# Homework Help: Product rule

1. Feb 6, 2012

### danny_manny

1. The problem statement, all variables and given/known data

Look up, figure out, or make an intelligent guess at the product rule for the scalar
product. That is, a rule of the form

d/dt [a(t).b(t)] =?+?

Verify your proposed rule on the functions
a(t) = ti + sin(t)j + e^(t)k and b(t) = cos(t)i - t^(2)j - e^(t)k:

2. Relevant equations

3. The attempt at a solution

I'm thinking that i can differentiate each function separately and then take the scalar product of these two vectors?

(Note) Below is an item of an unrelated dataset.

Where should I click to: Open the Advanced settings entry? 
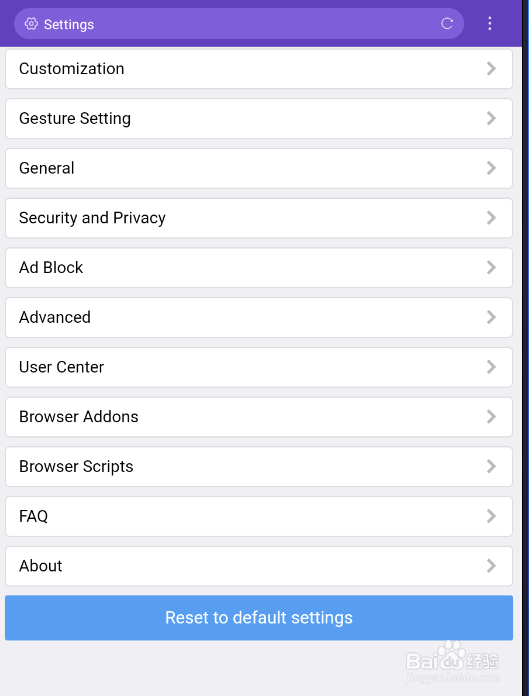[259, 317]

which gives me d/dt (a) =i - cos(t)j - e^(t)k
and d/dt (b) = sin(t)j - 2tj - e^(-t)k

and then i would take the scalar product of these two vectors? but how do i verify that this result is correct?

Thanks Danny

Last edited: Feb 6, 2012
2. Feb 6, 2012

### Staff: Mentor

The above is almost right. What's the derivative of et?
Two of the terms above are incorrect.
First off, you need to "look up, figure out, or make an intelligent guess" about what the derivative of the dot product of two vectors is.
Second, you are given two example vector funtions, a(t) and b(t). Take their dot product, and then differentiate that product.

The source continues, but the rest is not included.